El destino de referencia ha sido históricamente Algeciras, donde los pacientes ceutíes reciben los tratamientos de radioterapia. INGESA garantiza la prestación y asume los costes derivados de las derivaciones, incluido el transporte del paciente y, cuando corresponde, el de un acompañante.
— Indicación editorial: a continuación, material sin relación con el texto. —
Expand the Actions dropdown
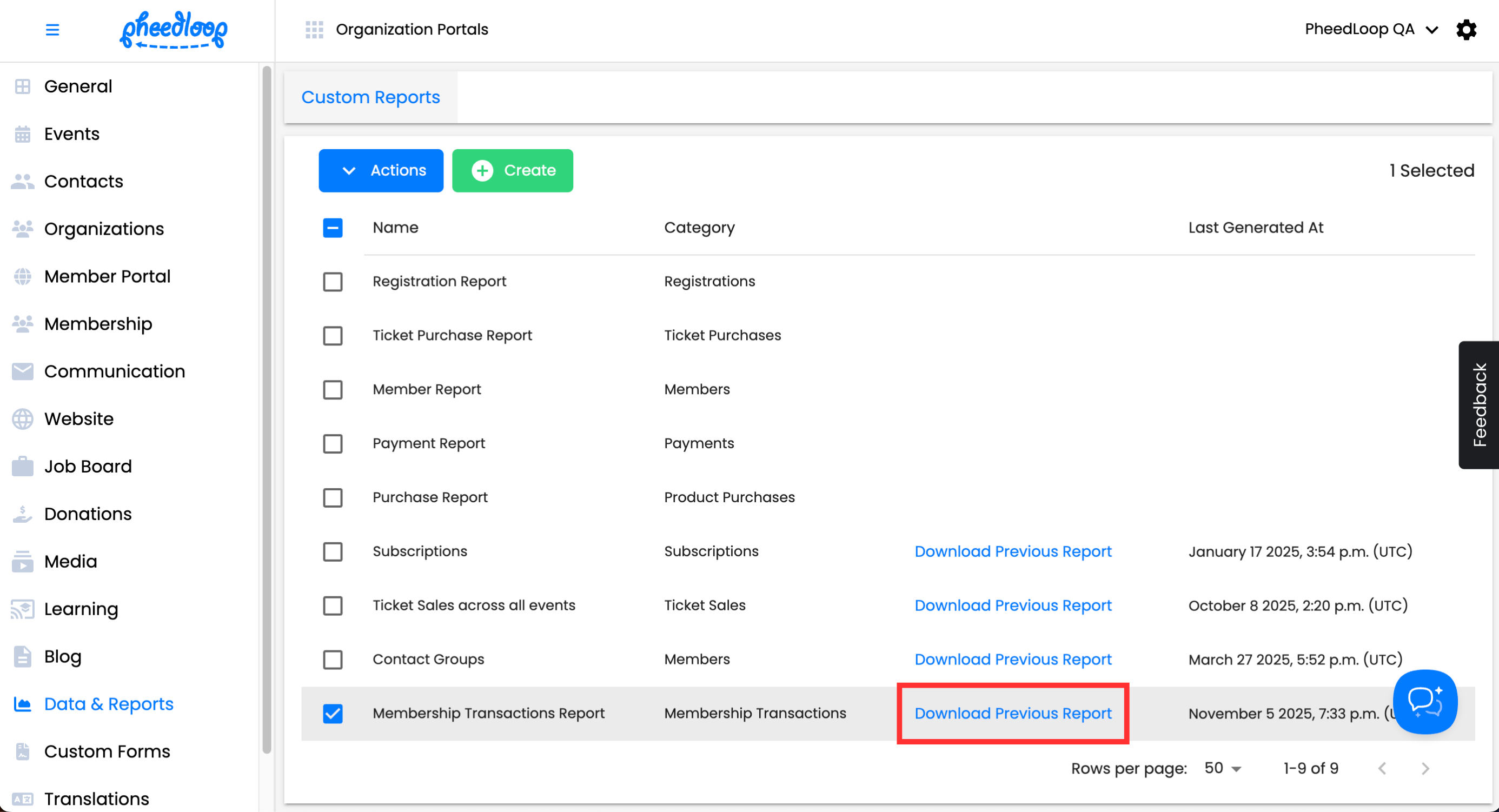381,170
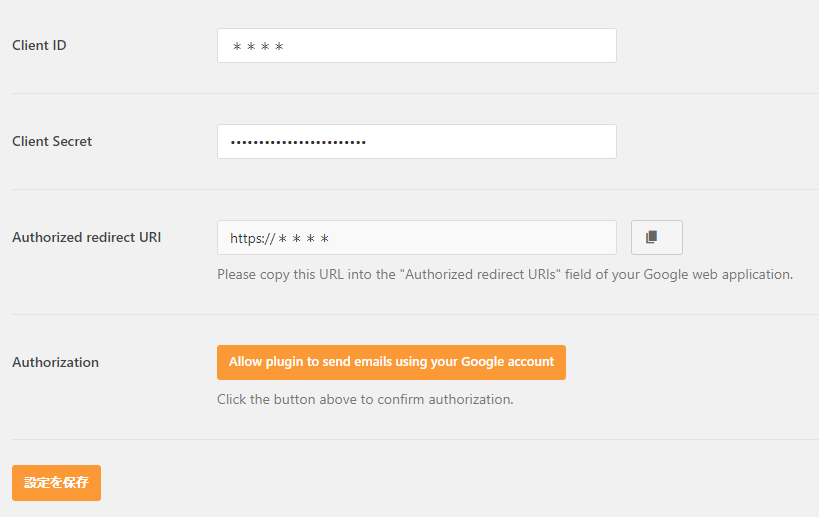Click the asterisks in the Client ID field
The width and height of the screenshot is (819, 517).
pos(258,47)
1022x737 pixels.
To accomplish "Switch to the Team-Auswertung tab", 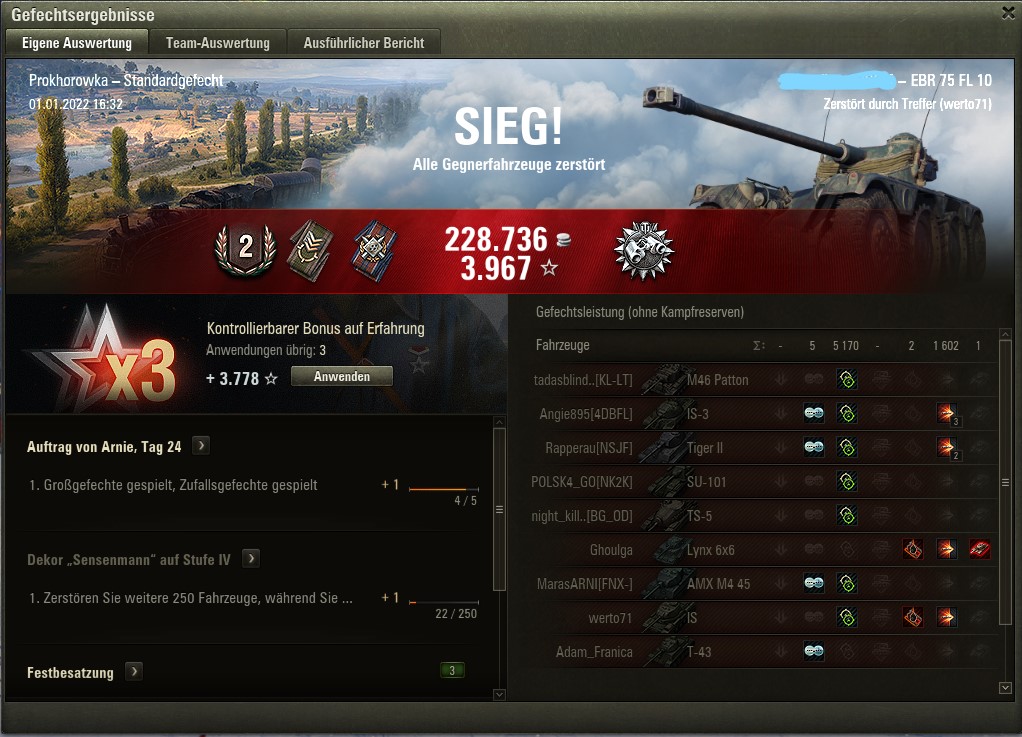I will point(218,43).
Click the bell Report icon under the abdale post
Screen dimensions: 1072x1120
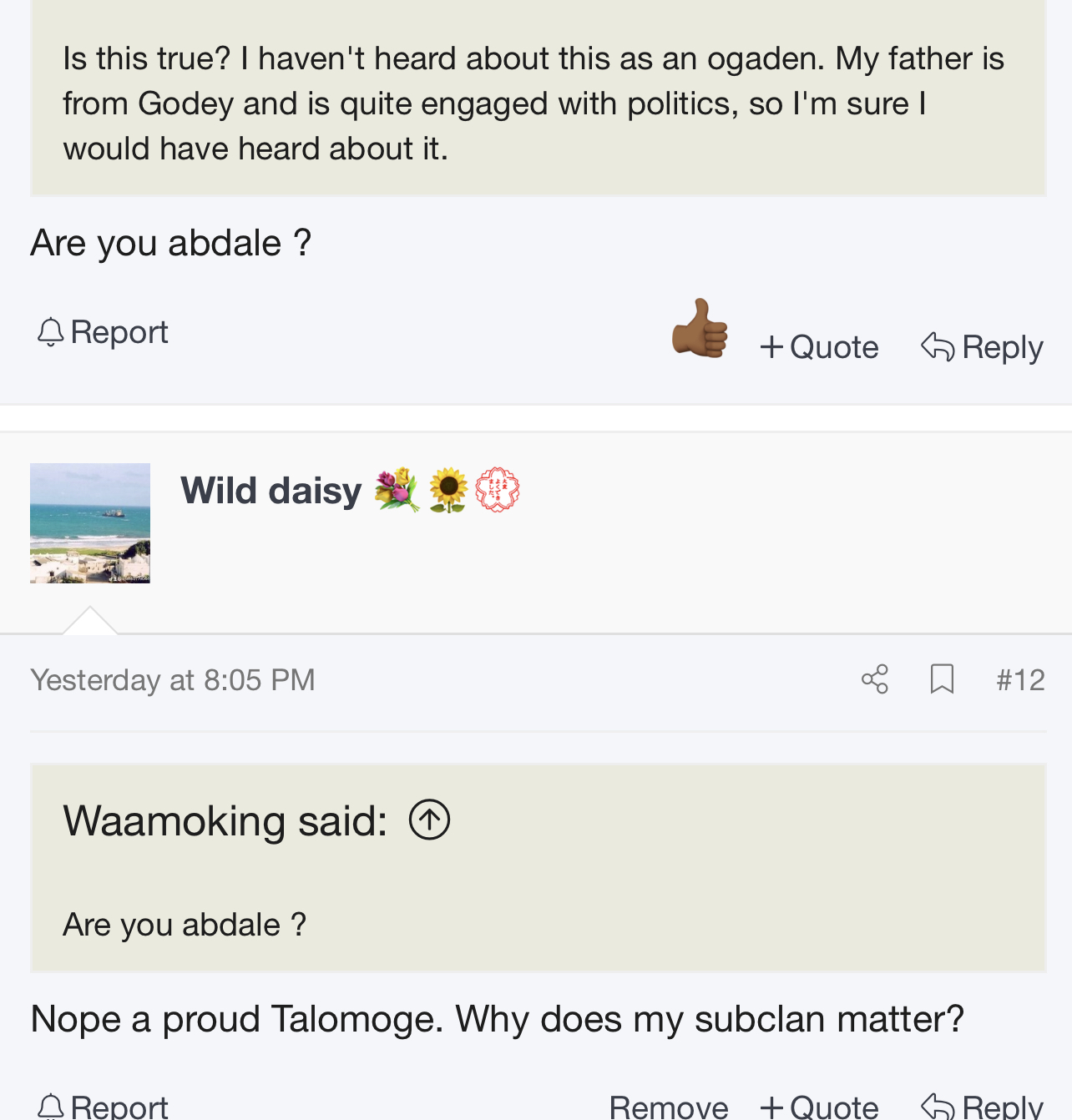[50, 332]
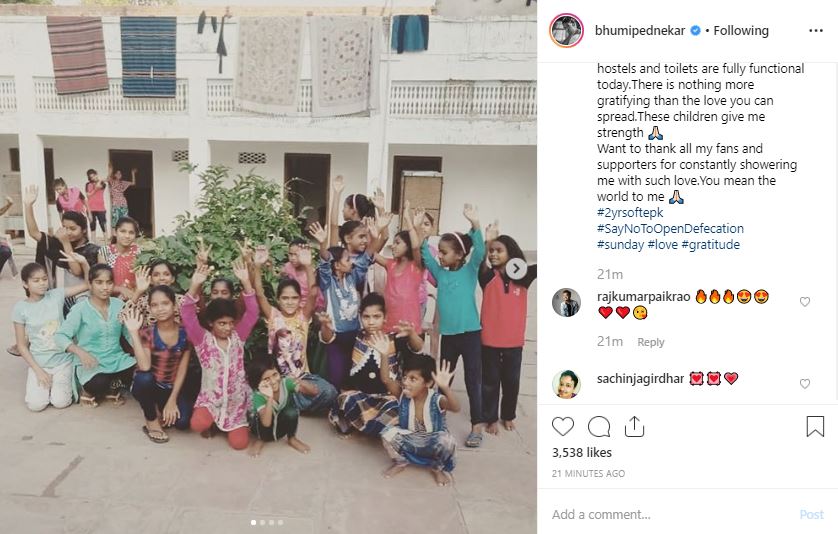Image resolution: width=838 pixels, height=534 pixels.
Task: Like the post with heart icon
Action: [562, 427]
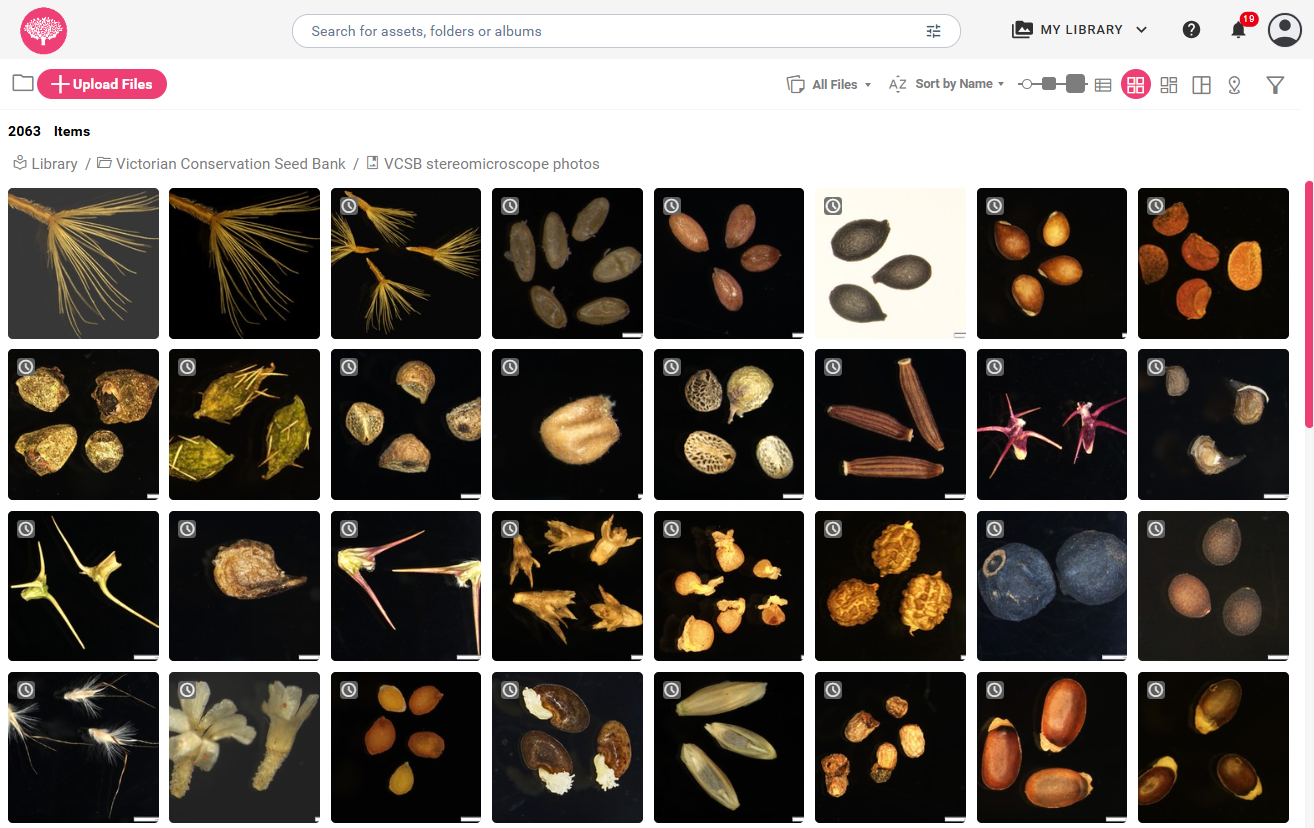Click the pink tree logo icon
This screenshot has width=1314, height=828.
(x=44, y=30)
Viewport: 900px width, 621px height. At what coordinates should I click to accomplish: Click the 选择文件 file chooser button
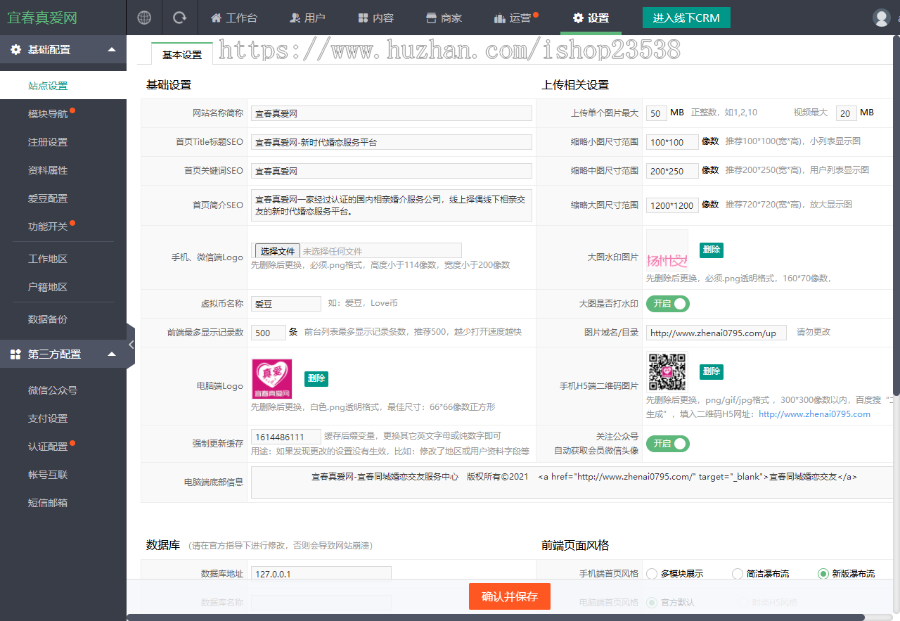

La propia administración sanitaria sostiene que la asistencia está garantizada aunque el tratamiento no se realice físicamente en Ceuta y los perjuicios del viaje, molestias y sensación de abandono.

El problema, por tanto, no es que los pacientes de Ceuta se queden sin tratamiento, sino que para acceder a determinadas prestaciones oncológicas tienen que cruzar el Estrecho en pleno siglo XXI. Y en el caso de la radioterapia, el desplazamiento puede repetirse durante semanas. Los médicos de Ceuta han advertido precisamente del impacto que tienen estos viajes sobre pacientes que pueden necesitar entre 15 y 42 sesiones de tratamiento, además de las dificultades añadidas que pueden producir los problemas de conexión marítima.

La situación no es nueva. La ausencia de radioterapia propia lleva años siendo una de las principales reivindicaciones sanitarias de la ciudad. En 2023, INGESA volvió a defender que no consideraba viable implantar una unidad de radioterapia en Ceuta por el volumen de población y de pacientes, y apostó por mantener la atención mediante soluciones de ámbito comarcal. El argumento de la administración se basa en la necesidad de que estas unidades cuenten con un volumen suficiente de pacientes para garantizar la experiencia y seguridad de los equipos profesionales.

El debate, sin embargo, ha vuelto a cobrar fuerza en 2026. INGESA ha utilizado el número de pacientes para defender que una unidad propia no sería viable, mientras que los profesionales sanitarios han reclamado que también se tenga en cuenta la singularidad geográfica de Ceuta y las dificultades que supone para un enfermo oncológico tener que desplazarse repetidamente a la Península.

Los médicos de Ceuta respaldaron en marzo al Servicio de Oncología y reclamaron un debate técnico sobre la posibilidad de disponer de radioterapia en la ciudad. La cuestión ya no se plantea únicamente como un problema de infraestructura sanitaria, sino también de accesibilidad y continuidad asistencial.

Un viaje que puede repetirse durante semanas

La diferencia geográfica convierte un tratamiento habitual en otras partes de España en un problema logístico añadido para los pacientes ceutíes. Las sesiones de radioterapia no tienen por qué concentrarse en una única visita: dependiendo del diagnóstico, del tratamiento y de la técnica empleada, pueden ser necesarias numerosas sesiones.

Esto hace especialmente relevante la conexión entre Ceuta y la península. La climatología puede afectar al transporte marítimo y dificultar los desplazamientos, un factor que ha sido señalado en distintas ocasiones por representantes de los pacientes y organizaciones políticas de la ciudad.

En 2022, por ejemplo, una iniciativa parlamentaria para impulsar una clínica de radioterapia en Ceuta advertía expresamente de que los pacientes que necesitaban este tratamiento debían desplazarse, como mínimo, hasta Algeciras y que la dependencia del transporte marítimo podía ocasionar problemas cuando las condiciones meteorológicas impedían las conexiones.

El problema se hizo especialmente visible durante episodios de temporal en 2026, cuando se volvió a reclamar atención sobre las dificultades que afrontan los pacientes oncológicos que tienen que salir de Ceuta para recibir sus sesiones.

Algeciras, el centro de referencia

Algeciras se ha convertido durante años en el principal punto de derivación para los pacientes ceutíes que necesitan radioterapia. El centro oncológico de GenesisCare en la ciudad gaditana ofrece tratamientos de oncología médica y radioterápica y atiende también a pacientes procedentes de Ceuta.

La situación ha llegado incluso a provocar cambios temporales de destino. Durante las obras de renovación de las instalaciones de Algeciras, pacientes procedentes de Ceuta fueron derivados temporalmente a Jerez de la Frontera.

El desplazamiento, por tanto, no es una cuestión teórica. Forma parte de la atención sanitaria que reciben los pacientes ceutíes que necesitan radioterapia.